**Problem details:** Copy each of the following lines verbatim, keeping their order and line breaks.

**Records to use:**
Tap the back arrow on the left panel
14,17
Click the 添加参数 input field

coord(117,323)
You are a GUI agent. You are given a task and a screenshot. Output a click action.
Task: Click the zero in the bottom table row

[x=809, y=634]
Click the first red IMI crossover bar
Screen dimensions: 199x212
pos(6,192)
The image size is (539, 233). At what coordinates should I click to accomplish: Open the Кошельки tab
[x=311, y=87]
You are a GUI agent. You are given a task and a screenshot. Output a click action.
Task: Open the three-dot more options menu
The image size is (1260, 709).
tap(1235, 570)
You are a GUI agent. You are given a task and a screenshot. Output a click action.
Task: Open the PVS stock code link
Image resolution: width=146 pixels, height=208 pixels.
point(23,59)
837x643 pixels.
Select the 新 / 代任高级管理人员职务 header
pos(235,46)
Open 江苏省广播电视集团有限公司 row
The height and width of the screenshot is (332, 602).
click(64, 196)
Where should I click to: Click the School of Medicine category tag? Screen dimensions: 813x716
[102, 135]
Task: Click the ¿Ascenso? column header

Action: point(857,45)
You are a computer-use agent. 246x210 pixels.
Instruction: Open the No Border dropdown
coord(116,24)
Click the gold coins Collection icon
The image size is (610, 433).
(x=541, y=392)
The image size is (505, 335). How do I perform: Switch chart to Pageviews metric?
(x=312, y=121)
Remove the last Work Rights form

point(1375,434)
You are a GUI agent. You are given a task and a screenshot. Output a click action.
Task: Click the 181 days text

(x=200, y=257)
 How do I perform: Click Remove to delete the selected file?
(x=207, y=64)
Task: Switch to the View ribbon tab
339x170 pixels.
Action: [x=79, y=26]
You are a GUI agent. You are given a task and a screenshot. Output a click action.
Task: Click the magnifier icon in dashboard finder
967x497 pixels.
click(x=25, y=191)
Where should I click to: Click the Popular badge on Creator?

**Exercise response:**
Tap the back arrow on the left panel
14,17
Click the 添加参数 input field

coord(117,323)
You are a GUI agent. You are given a task and a screenshot. Output a click action.
Task: Click the zero in the bottom table row

[x=809, y=634]
Click the first red IMI crossover bar
Screen dimensions: 199x212
pos(6,192)
The image size is (539, 233). At what coordinates should I click to accomplish: Open the Кошельки tab
[x=311, y=87]
You are a GUI agent. You are given a task and a screenshot. Output a click action.
Task: Open the three-dot more options menu
The image size is (1260, 709).
tap(1235, 570)
You are a GUI agent. You are given a task and a screenshot. Output a click action.
Task: Open the PVS stock code link
Image resolution: width=146 pixels, height=208 pixels.
point(23,59)
837x643 pixels.
Select the 新 / 代任高级管理人员职务 header
pos(235,46)
Open 江苏省广播电视集团有限公司 row
The height and width of the screenshot is (332, 602).
click(64, 196)
Where should I click to: Click the School of Medicine category tag? Screen dimensions: 813x716
[102, 135]
Task: Click the ¿Ascenso? column header

Action: point(857,45)
You are a computer-use agent. 246x210 pixels.
Instruction: Open the No Border dropdown
coord(116,24)
Click the gold coins Collection icon
The image size is (610, 433).
(x=541, y=392)
The image size is (505, 335). How do I perform: Switch chart to Pageviews metric?
(x=312, y=121)
Remove the last Work Rights form

point(1375,434)
You are a GUI agent. You are given a task and a screenshot. Output a click action.
Task: Click the 181 days text

(x=200, y=257)
 How do I perform: Click Remove to delete the selected file?
(x=207, y=64)
Task: Switch to the View ribbon tab
339x170 pixels.
Action: [x=79, y=26]
You are a GUI agent. You are given a task and a screenshot. Output a click action.
Task: Click the magnifier icon in dashboard finder
967x497 pixels.
click(x=25, y=191)
Where should I click to: Click the Popular badge on Creator?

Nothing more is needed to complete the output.